I saw the Jeep coming toward me. It looked like it had just been driven off the dealer's showroom floor. Perfect. Initiation time. I rolled down my window and offered a friendly wave. For a second, the driver seemed confused, then recognition set in and he smiled and waved back. Another member.

For those of us who own Jeeps, we all know about the “Jeep Wave”. From the moment you purchase your first Jeep you become indoctrinated into an elite membership. It doesn’t matter if you have a new $50,000 JK Unlimited Rubicon or a 20 year-old XJ fixer-upper, you’ll be treated like royalty and get waved at from other Jeep owners. Many people wonder about how the Jeep Wave began and I’m happy to tell you that after years of research, I’ve finally uncovered the origins of this infamous ritual.

Origin of the Jeep Wave
Way back in 1940, when the JK was just a future rock crawlers aired-down dream, Mr. Karl Probst (original Bantam designer) was driving the very first Bantam Jeep through its paces at the Army's proving ground at Camp Holabird, Maryland. At this time there were only two Jeeps (known as the Bantam Reconnaissance Car at the time ) in existence. The one Mr. Probst was driving and the one his assistant, a man named Richard Teague, was driving.

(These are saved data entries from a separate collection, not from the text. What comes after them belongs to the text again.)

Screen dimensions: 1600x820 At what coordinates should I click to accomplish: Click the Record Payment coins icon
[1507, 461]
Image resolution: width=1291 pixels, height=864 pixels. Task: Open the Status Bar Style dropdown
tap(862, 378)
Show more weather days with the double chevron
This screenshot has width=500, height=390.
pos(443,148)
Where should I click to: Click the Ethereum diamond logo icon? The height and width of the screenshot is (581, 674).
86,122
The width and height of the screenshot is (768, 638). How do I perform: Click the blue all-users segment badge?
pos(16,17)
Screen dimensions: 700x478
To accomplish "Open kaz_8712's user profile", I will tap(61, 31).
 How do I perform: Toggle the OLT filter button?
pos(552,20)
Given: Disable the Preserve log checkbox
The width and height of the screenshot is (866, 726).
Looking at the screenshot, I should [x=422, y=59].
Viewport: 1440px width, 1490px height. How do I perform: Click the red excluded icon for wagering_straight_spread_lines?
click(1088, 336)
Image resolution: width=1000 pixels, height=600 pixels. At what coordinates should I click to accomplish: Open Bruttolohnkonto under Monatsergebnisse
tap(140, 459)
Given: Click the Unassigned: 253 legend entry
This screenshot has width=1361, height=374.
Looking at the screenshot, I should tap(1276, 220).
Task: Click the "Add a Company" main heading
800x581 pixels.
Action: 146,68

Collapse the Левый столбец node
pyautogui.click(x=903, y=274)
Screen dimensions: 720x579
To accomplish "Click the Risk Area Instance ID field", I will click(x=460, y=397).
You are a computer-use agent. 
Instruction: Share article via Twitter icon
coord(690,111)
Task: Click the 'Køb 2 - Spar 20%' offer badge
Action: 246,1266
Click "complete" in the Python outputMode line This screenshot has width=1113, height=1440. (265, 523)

As Mr. Probst drove back from an extremely successful run at the proving grounds, he passed Teague coming the other way. Probst offered a friendly wave, which happened to be the very first Jeep Wave. Teague did not return the wave.

Understandably, this pissed off Probst. He quickly turned around and raced (probably getting to over 40 mph) back to catch Teague. The two pulled off to the side of the road and Probst went to talk to Teague. Although there’s no record of the actual conversation, I’m guessing it went something like this:

“I waved at you!” Probst said waving his hand in demonstration.

“So?” Teague replied.

“I have a Jeep. You have a Jeep.”

“Uhhh, I’m not following you.”

Probst let out a long sigh. “We both have Jeeps. When we pass each other. We wave.”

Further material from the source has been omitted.